SecureWorks, a managed security services provider, discovered a cache of stolen data from the scam that included bank and credit card account numbers from 1,400 high-level executives. For the scam to work, the victim must click on a link within the spam e-mail, which then downloads a Trojan virus.
Once downloaded, the Trojan steals all interactive data sent from the victims Internet Explorer browser to remote Web sites, including data entered into SSL (Secure Sockets Layer) Web sites.
On the SecureWorks Web site, Joe Stewart, a senior analyst at the Atlanta-based company, wrote that SSL encryption is of no use in stopping the theft of sensitive data because the BHO (browser helper object) intercepts the request before it is encrypted.

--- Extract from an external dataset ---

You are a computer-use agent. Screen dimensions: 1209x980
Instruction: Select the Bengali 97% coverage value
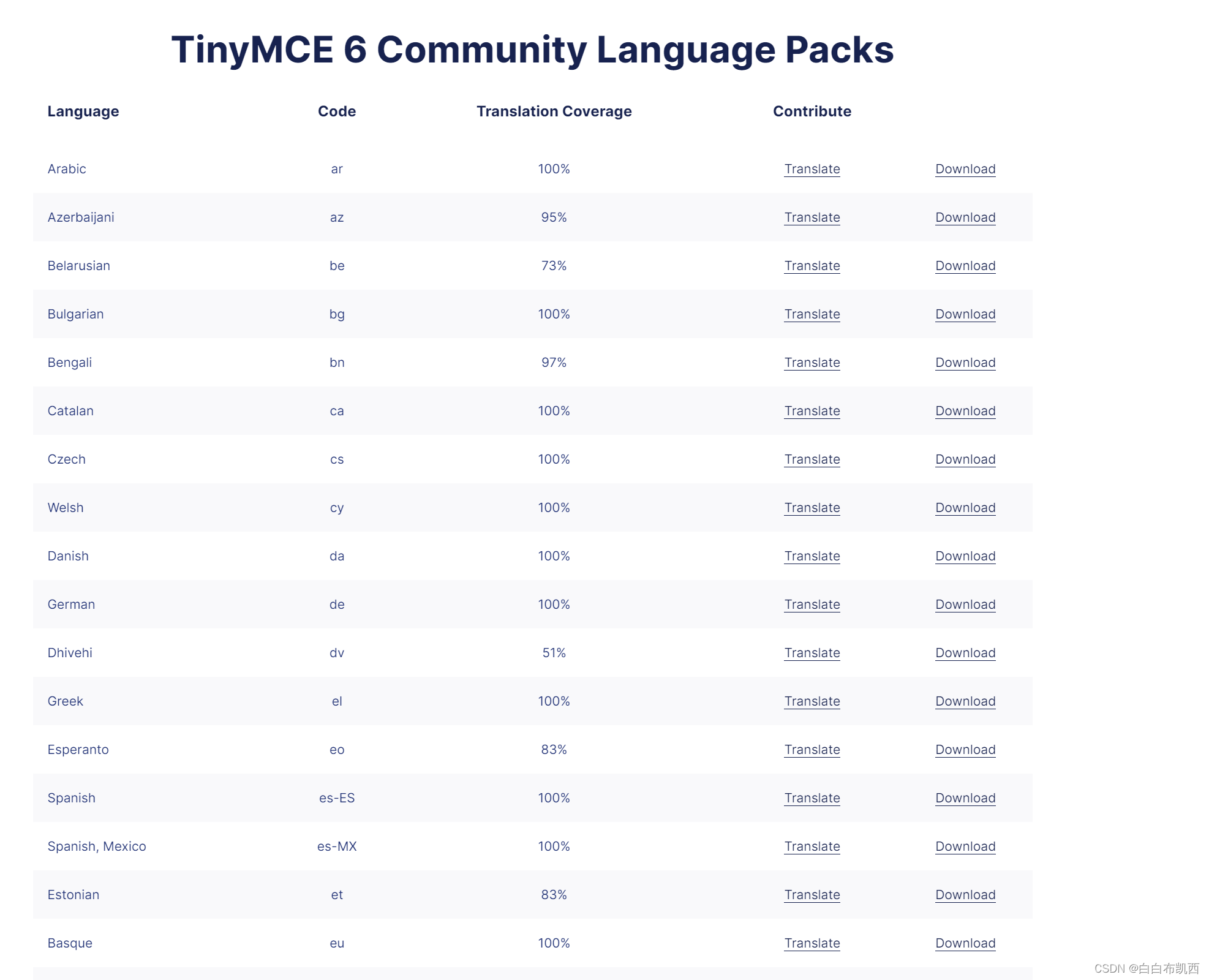coord(554,363)
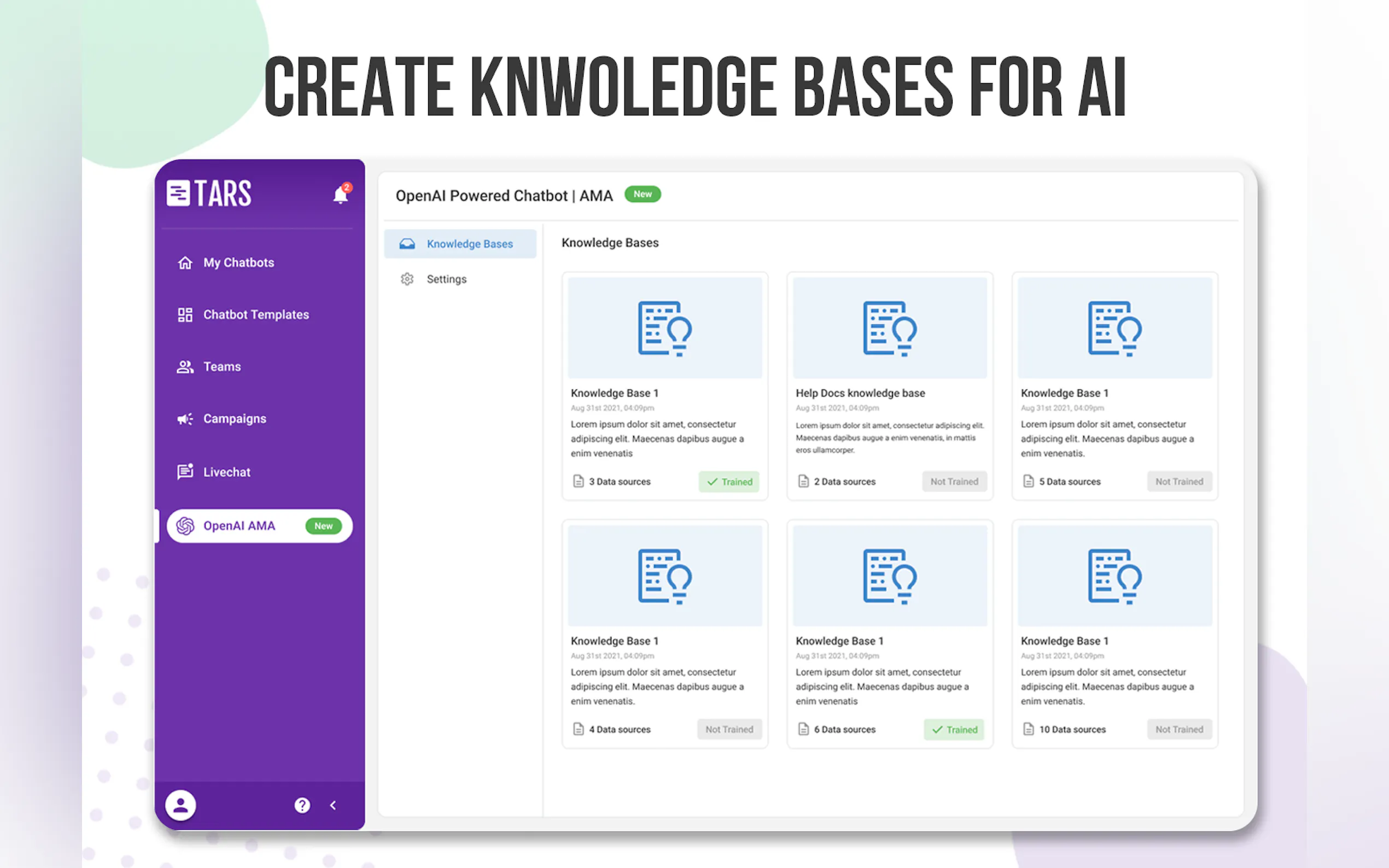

"Fortunately, only Internet Explorer is capable of loading the BHO, so users of other Web browsers are not affected in this case," he wrote.
"The effectiveness of this attack would be greatly diminished if it were massively spammed," Stewart said in an interview with eWEEK. "First, it would have gotten wider attention from the start—making the social-engineering ploy less effective as more people become aware of it—and second, there would be tons and tons of data being logged from all kinds of users that are just posting data to blogs, comment forms, surveys, etc., making it harder to sift through to find the high-value targets and data."
As of May 25, there were 1,400 victims and there were 145MB of data in the repository uncovered by SecureWorks. The cache of data contained bank and credit card account numbers, Social Security numbers, online payment accounts, prescription information, home addresses, user names, passwords, and other personal information. The repository was shut down by the ISP, Stewart said.
"Getting data from SSL streams is not all that new, actually—I hope people arent under the impression that SSL encryption has been protecting them from malware stealing their data—SSL only provides privacy for the traffic out on the network," Stewart said. "Once someone manages to get their malware onto your system, they can pretty much see any data you are working with if they want to badly enough."